The European Commission has proposed new EU humanitarian assistance rules for a "decisive and effective" distribution of €700 million in aid to member states struggling under the migration crisis.
EU humanitarian aid commissioner Christos Stylianides said the proposal would close a gap in EU aid for member states and release €300 million immediately for food, tents and water.
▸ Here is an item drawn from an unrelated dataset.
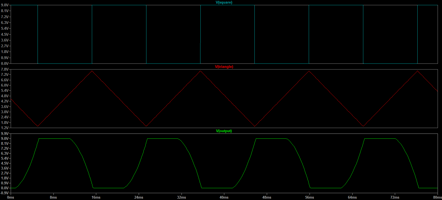Click the 24ms time axis label
The image size is (442, 200).
click(x=139, y=198)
Another €400 million would follow in the subsequent two years.
"With this proposal, we will be able to deliver emergency assistance for crises much faster than before inside the European Union, " he said.
Though modelled on other humanitarian programmes outside the EU, officials insisted the programme would not divert funds from existing operations around the world.
As the proposal passes to member states and the European Parliament for approval, Mr Stylianides said “no time can be lost in deploying all means possible to prevent humanitarian suffering within our own borders”.
With thousands stranded on the Greek-Macedonian border, Commission president Jean-Claude Juncker said the new proposal would assist Greece and urged EU governments to speed up talks on a relocation programme.
‘Crisis’
“It was foreseeable that this would lead to a huge humanitarian crisis,” he said.
Last week Greece announced it required €483 million to cope in the refugee crisis and, with pressure building on its border to Macedonia, a Greek government spokesman said the emergency funding would only be a "temporary measure".
Ahead of next Monday's special migration summit, Germany's chancellor Angela Merkel said the pictures from Idomeni drove home the urgency of reaching agreement on joint EU migration measures.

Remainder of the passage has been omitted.